(THE PROBLEM) Exclude the pictures and repeat all of the data exactly.

(Stored data entries)
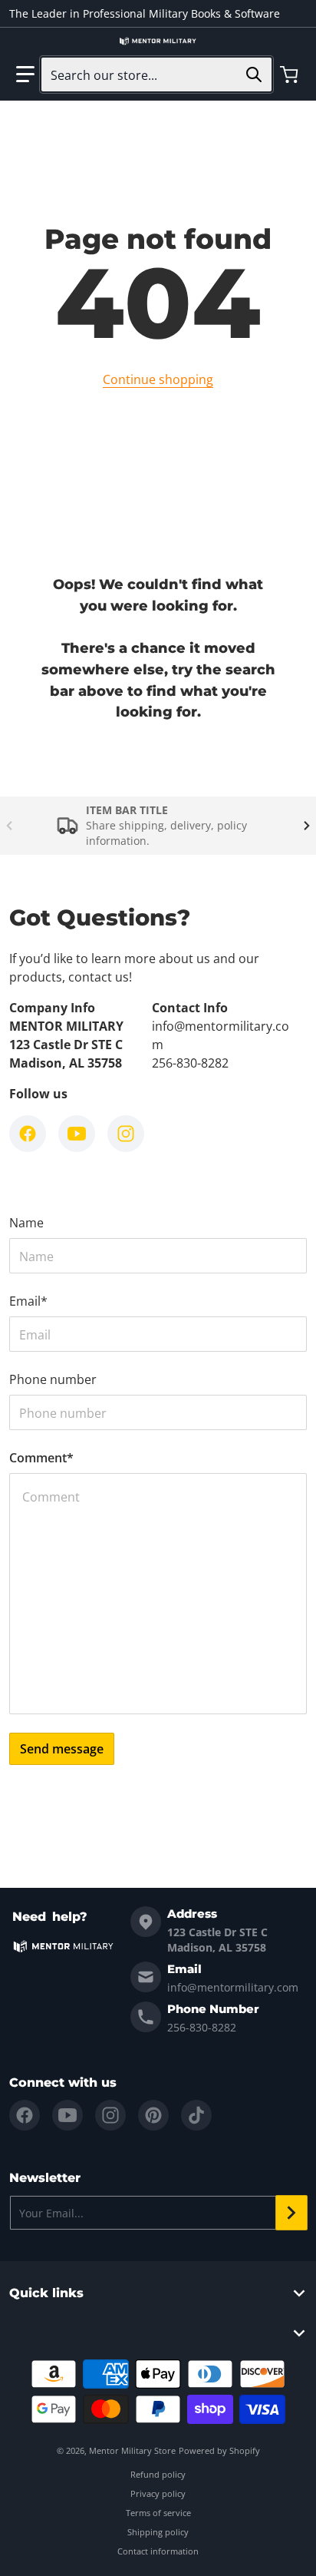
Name (26, 1222)
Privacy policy (158, 2493)
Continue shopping (158, 379)
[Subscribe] (291, 2212)
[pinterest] (153, 2115)
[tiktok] (196, 2115)
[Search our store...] (253, 74)
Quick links (46, 2293)
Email (28, 1301)
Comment (41, 1457)
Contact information (158, 2551)
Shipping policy (158, 2532)
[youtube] (67, 2115)
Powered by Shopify (219, 2450)
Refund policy (158, 2474)
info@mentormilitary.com (232, 1987)
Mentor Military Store (132, 2450)
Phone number (53, 1379)
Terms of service (158, 2512)
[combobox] (156, 74)
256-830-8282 (201, 2027)
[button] (25, 74)
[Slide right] (307, 825)
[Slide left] (9, 825)
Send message (62, 1748)
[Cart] (291, 74)
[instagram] (110, 2115)
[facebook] (24, 2115)
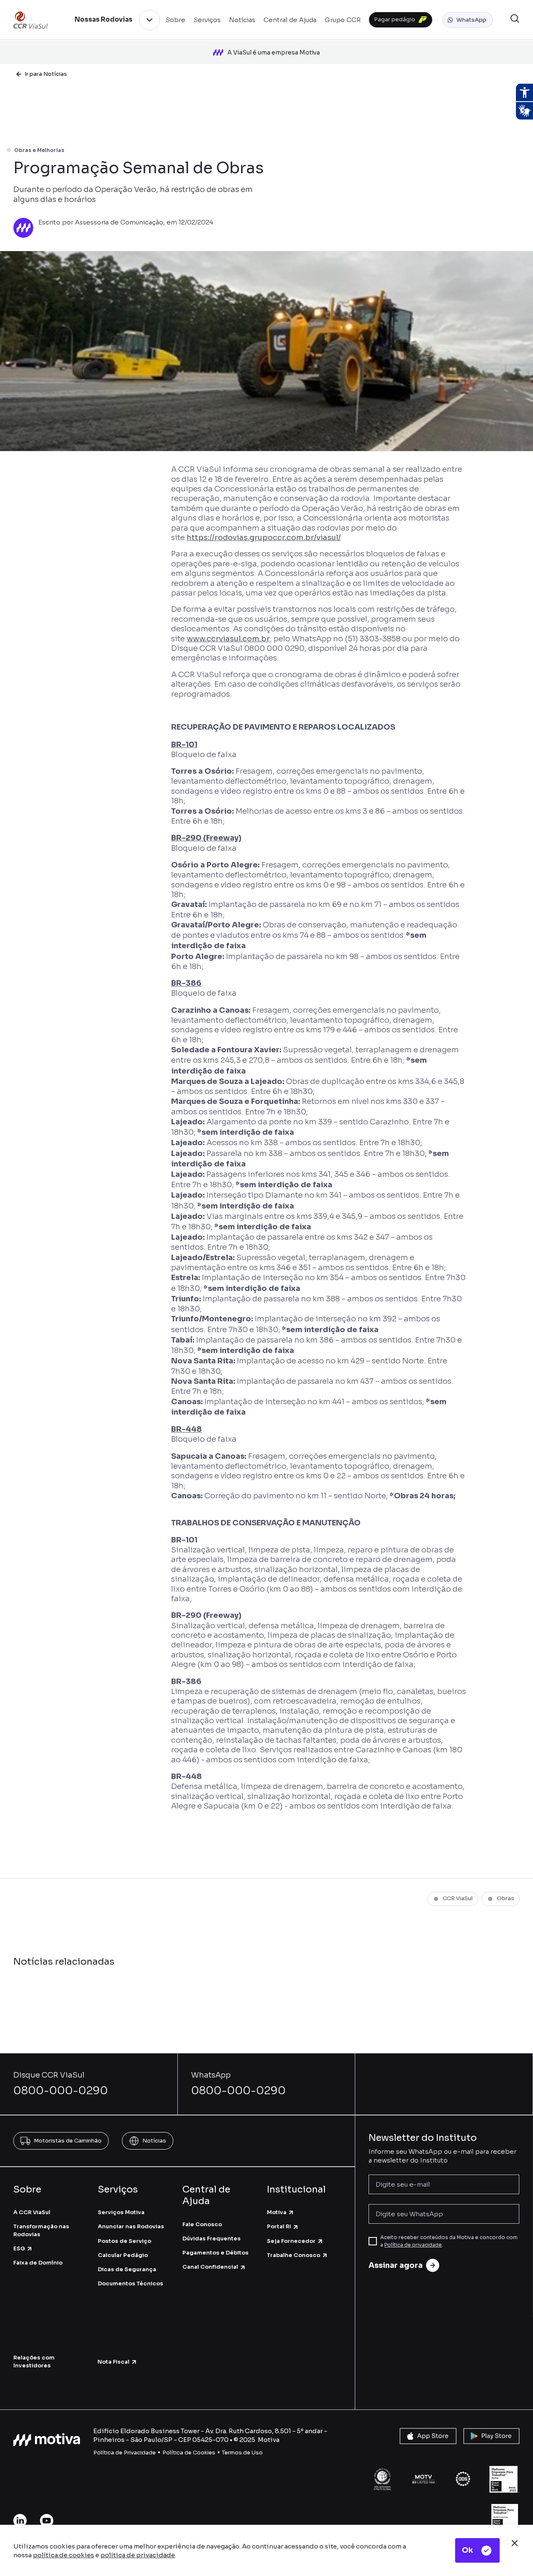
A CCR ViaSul (31, 2212)
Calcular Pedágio (123, 2255)
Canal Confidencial (210, 2266)
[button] (467, 20)
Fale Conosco (202, 2224)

(RESULT BELOW)
Name (26, 1222)
Privacy policy (158, 2493)
Continue shopping (158, 379)
[Subscribe] (291, 2212)
[pinterest] (153, 2115)
[tiktok] (196, 2115)
[Search our store...] (253, 74)
Quick links (46, 2293)
Email (28, 1301)
Comment (41, 1457)
Contact information (158, 2551)
Shipping policy (158, 2532)
[youtube] (67, 2115)
Powered by Shopify (219, 2450)
Refund policy (158, 2474)
info@mentormilitary.com (232, 1987)
Mentor Military Store (132, 2450)
Phone number (53, 1379)
Terms of service (158, 2512)
[combobox] (156, 74)
256-830-8282 (201, 2027)
[button] (25, 74)
[Slide right] (307, 825)
[Slide left] (9, 825)
Send message (62, 1748)
[Cart] (291, 74)
[instagram] (110, 2115)
[facebook] (24, 2115)
A CCR ViaSul (31, 2212)
Calcular Pedágio (123, 2255)
Canal Confidencial (210, 2266)
[button] (467, 20)
Fale Conosco (202, 2224)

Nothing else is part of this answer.